Items from a dataset
╔══

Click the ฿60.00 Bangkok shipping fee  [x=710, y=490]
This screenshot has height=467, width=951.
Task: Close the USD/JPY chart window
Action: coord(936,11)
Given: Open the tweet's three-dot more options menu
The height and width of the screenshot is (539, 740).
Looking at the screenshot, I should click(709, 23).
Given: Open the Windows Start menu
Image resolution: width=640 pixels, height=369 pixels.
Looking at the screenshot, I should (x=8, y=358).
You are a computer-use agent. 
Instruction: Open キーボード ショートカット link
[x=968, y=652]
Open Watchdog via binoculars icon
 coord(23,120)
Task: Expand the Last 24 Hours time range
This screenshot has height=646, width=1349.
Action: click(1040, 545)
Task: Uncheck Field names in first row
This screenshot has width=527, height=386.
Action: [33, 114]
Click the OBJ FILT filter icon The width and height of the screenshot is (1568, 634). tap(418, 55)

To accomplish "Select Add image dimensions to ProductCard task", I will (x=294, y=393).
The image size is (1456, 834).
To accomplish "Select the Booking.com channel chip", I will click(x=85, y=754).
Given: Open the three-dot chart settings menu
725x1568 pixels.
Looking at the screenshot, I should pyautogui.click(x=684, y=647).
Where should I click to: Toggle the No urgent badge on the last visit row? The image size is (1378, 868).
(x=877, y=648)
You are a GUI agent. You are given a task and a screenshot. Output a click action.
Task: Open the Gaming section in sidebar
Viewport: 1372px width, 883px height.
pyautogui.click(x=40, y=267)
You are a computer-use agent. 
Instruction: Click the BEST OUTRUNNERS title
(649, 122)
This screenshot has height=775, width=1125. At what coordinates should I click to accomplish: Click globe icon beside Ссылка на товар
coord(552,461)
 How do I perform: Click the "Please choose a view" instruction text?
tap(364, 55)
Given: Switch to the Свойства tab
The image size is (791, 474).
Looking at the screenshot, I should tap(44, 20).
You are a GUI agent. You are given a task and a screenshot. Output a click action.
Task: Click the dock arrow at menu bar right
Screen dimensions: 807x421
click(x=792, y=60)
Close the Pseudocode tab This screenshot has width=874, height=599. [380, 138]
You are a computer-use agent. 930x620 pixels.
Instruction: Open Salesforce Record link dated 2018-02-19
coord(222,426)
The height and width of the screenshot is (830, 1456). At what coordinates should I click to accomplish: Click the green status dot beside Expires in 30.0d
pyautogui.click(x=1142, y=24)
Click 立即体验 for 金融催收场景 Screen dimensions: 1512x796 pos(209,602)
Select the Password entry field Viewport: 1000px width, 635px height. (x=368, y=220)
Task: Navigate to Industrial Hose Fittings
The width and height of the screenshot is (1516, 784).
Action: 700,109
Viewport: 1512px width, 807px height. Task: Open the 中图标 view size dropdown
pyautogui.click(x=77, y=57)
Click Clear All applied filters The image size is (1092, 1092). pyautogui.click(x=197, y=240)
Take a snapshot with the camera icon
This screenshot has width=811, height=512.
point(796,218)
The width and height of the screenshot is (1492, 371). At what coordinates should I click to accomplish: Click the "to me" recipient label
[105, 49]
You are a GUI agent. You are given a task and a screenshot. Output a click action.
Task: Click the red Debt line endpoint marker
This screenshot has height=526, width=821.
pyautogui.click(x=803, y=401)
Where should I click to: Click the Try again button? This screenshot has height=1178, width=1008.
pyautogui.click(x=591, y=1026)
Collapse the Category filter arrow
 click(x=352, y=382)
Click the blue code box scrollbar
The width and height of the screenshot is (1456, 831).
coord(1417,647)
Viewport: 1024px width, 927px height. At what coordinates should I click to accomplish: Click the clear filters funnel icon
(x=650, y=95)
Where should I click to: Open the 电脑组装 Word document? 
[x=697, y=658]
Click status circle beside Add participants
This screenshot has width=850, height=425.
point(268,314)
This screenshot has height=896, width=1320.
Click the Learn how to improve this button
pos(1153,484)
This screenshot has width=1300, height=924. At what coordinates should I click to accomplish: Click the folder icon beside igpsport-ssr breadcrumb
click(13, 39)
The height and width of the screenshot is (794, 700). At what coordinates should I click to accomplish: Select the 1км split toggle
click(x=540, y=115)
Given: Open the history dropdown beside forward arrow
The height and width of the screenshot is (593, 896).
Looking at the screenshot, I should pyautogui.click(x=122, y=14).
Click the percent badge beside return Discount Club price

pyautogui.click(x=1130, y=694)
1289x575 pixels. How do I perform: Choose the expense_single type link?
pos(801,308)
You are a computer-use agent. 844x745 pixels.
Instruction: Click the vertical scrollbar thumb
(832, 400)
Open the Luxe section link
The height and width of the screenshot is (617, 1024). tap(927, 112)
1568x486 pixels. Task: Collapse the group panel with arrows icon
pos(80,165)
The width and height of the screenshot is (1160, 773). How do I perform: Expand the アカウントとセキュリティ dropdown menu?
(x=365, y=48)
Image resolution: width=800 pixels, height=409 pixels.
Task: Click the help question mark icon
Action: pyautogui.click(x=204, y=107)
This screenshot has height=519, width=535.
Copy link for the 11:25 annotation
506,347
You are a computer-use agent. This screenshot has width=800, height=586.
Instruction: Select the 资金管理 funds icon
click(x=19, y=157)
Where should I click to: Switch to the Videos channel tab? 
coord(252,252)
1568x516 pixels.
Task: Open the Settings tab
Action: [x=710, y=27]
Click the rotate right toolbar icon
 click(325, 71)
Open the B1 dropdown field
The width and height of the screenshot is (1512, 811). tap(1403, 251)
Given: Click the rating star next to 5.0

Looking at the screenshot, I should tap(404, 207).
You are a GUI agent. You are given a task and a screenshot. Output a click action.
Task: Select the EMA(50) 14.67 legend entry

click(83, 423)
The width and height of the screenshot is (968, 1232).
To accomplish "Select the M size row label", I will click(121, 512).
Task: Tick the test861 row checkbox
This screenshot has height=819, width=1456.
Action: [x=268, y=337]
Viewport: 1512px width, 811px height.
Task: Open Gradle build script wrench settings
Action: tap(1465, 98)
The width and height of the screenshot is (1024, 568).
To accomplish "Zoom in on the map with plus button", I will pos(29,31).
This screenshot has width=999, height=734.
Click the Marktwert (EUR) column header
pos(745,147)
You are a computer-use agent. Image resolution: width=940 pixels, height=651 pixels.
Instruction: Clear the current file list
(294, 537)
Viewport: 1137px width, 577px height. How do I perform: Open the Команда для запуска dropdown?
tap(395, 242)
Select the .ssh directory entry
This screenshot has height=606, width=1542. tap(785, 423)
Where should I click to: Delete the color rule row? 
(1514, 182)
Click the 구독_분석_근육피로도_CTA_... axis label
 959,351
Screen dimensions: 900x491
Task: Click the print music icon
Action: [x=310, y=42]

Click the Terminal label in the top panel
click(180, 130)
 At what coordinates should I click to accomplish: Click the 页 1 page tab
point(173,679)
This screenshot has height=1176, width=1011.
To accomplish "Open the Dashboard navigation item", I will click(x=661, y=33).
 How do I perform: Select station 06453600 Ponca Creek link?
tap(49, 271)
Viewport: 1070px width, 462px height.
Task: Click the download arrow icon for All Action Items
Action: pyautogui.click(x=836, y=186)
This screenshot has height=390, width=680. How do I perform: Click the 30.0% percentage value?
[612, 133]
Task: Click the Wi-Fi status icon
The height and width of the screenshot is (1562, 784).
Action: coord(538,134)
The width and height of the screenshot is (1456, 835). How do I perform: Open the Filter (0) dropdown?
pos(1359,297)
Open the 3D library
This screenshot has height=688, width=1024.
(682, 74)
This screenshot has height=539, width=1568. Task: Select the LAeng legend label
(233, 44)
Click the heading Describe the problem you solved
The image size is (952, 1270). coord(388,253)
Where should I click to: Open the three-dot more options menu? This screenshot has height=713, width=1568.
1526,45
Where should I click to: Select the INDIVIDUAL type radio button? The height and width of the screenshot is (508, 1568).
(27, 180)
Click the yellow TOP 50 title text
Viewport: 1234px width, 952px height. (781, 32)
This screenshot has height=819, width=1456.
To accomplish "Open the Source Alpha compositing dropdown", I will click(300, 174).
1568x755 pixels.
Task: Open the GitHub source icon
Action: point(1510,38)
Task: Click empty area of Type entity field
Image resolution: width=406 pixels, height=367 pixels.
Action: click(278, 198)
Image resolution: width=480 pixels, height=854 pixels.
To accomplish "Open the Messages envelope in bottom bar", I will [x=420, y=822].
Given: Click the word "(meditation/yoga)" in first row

╚══

● **Exercise directions**: Reproduce the records verbatim from the line containing "Viewport: 1024px width, 927px" through the line containing "(x=650, y=95)", including both of those lines.

● **Result of this task**:
Viewport: 1024px width, 927px height. At what coordinates should I click to accomplish: Click the clear filters funnel icon
(x=650, y=95)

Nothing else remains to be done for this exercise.